By the time you read this, you may well be one of the 220 million Netflix subscribers planning to watch Harry & Meghan.
The fly-on-the-wall style documentary series promises to give viewers a never-before-seen insight into life in the Royal Family.
From the trailer and teaser alone, we were warned to expect the warts-and-all scoop on what really led to Megxit.
“What on earth happened?” Harry asks in bewilderment in one of the sneak previews.
From the sounds of things, we’ll get those answers today as the truth bombs are dropped on the streaming channel, which has a reported $100million content deal with the couple.
There will be claims from the couple. Possible counterclaims from people who will claim to be speaking for the Royal Family.
If you set aside all the mud-slinging, I hope the one thing this documentary does is shed light on issues such as sexism, racism and mental health, which are too often trivialised in society.

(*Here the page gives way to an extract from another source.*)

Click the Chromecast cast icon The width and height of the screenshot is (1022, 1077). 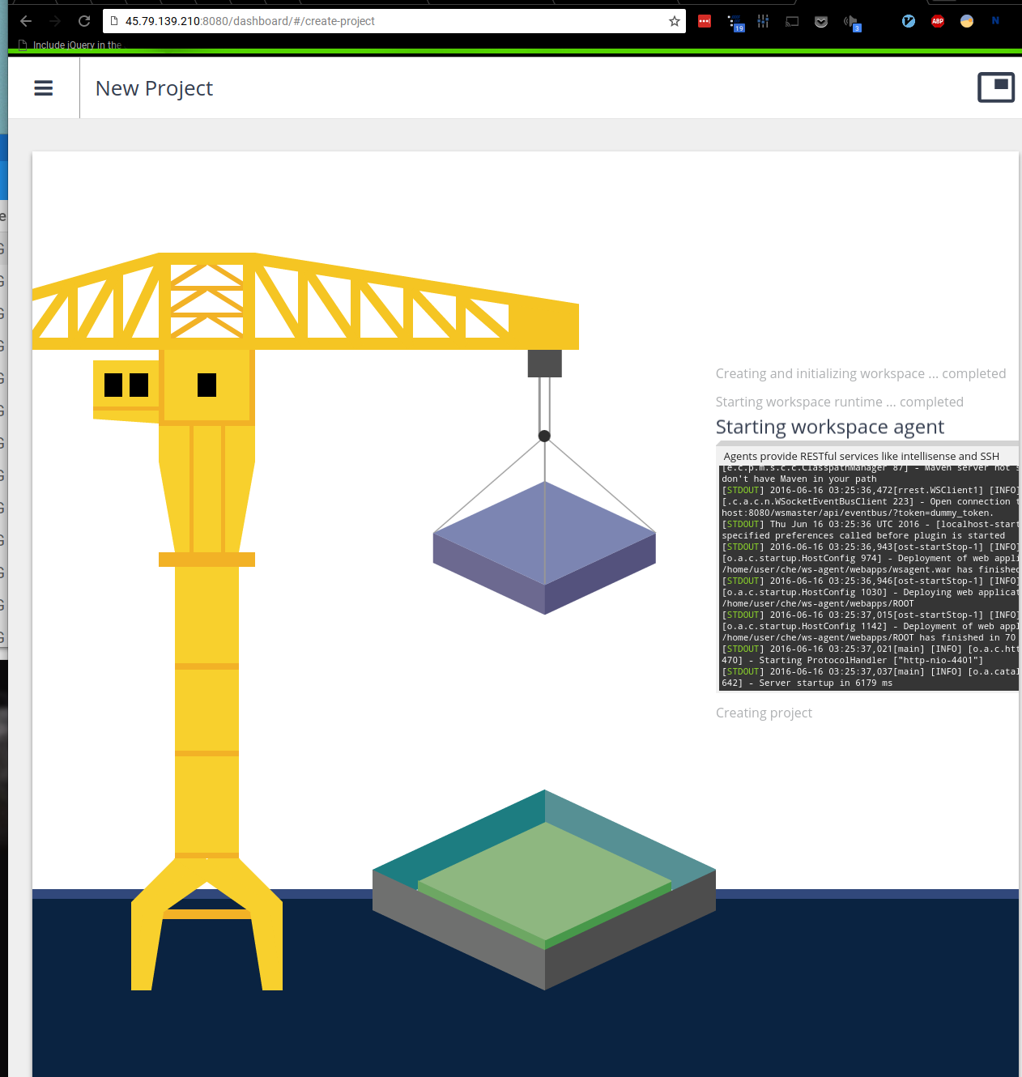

Harry specifically called out the undisputed fact that women who enter the Royal Family are subject to unbearable scrutiny and criticism. Everything about their lives is dissected. Clothes, hair, even their nail polish, in the case of Meghan.
It’s considered the price they have to pay for entering into what looks like, well from the outside anyway, a life of privileged pampering. For the Duke and Duchess of Sussex that price was simply too high.
It’s not just royal women who face such scrutiny and often abuse. Trolling of high-profile women, and women in public life is worse than it is for men. Women are being turned off from careers in politics because of online abuse. And it’s even worse for Black women.
Research from Amnesty International found that half of all online abuse aimed at women MPs was directed at a single person – Diane Abbott, Britain’s first Black woman MP. Its data also showed that Black women were 84% more likely to be abused on social media.
Let’s hope the documentary sparks serious debate on these issues and is a catalyst for change.